§ **What this task involves**
According to the article on falling oil prices that follows, why has the oil rally from the March lows rolled over? Answer in one to three sentences.

=== Extract provided ===

FlowBank

The oil price is rolling over because people aren’t travelling

Oil markets are waking up and look bearish. Brent crude oil fell by over 5.5% on Tuesday to under $40 per barrel for the first time since June.

$45 Failed

Brent crude has been limbering along under $45 per oz for months in anticipation of a demand pickup that has not materialised. So rather than a price breakout to the upside in oil, traders have lost patience, pulling long positions and putting downward pressure on the price.


As of last week, the downside breakout occurred. We posted the rising wedge breakout at the time.

Chart: BCO/USD (6-months)

bco/usd candle chart
Demand forecasts too upbeat

In the last month, the International Energy Agency (IEA), OPEC and Wall Street analysts have all pared back forecasts for a demand recovery this year and next. The combination of deep OPEC+ cuts and defaults on the US shale oil patch helped see the oil price more than double off its lows in March. However, the rally lost momentum and has now rolled over because the demand side could not match up to the kind of expectations that gave OPEC+ confidence to ease off on production cuts.

=== Available data ===

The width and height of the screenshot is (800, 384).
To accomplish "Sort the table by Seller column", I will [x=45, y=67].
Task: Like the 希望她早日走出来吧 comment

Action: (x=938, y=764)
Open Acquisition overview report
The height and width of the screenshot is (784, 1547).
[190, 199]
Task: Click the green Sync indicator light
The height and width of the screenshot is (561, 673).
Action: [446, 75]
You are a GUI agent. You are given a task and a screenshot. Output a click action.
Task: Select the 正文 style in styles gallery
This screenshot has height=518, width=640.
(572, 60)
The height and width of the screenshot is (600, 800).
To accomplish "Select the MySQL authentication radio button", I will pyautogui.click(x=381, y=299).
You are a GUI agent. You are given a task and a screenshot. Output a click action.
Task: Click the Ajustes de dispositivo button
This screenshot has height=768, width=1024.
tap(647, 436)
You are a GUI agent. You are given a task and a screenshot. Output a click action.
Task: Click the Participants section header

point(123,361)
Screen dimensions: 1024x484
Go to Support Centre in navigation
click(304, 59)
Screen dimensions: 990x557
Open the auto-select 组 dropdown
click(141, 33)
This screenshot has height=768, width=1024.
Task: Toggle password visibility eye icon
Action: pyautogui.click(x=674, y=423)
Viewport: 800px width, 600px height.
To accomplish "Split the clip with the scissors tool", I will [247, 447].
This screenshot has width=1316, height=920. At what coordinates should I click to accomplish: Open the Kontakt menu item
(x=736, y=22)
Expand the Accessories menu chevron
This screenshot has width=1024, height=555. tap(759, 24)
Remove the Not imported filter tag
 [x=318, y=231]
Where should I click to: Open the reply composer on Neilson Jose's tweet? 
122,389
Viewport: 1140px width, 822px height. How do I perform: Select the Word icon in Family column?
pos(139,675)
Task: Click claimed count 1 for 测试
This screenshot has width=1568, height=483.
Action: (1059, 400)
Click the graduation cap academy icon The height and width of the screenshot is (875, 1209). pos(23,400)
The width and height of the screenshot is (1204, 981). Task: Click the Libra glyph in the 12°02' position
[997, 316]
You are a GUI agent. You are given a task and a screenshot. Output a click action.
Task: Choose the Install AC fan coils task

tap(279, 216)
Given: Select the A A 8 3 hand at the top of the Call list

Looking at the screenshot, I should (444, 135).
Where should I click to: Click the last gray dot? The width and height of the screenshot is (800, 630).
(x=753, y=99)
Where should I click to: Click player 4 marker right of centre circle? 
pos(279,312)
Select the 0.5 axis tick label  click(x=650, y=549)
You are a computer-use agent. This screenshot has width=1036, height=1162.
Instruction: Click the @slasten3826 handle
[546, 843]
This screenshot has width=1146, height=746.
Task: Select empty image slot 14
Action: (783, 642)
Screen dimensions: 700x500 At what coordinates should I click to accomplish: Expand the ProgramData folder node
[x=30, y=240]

===

§ **Answer below**
The rally lost momentum and rolled over because demand could not match the expectations that had given OPEC+ the confidence to ease off on production cuts. Brent had waited for months under $45 for a demand pickup that never came. Traders lost patience and pulled long positions, which put downward pressure on the price.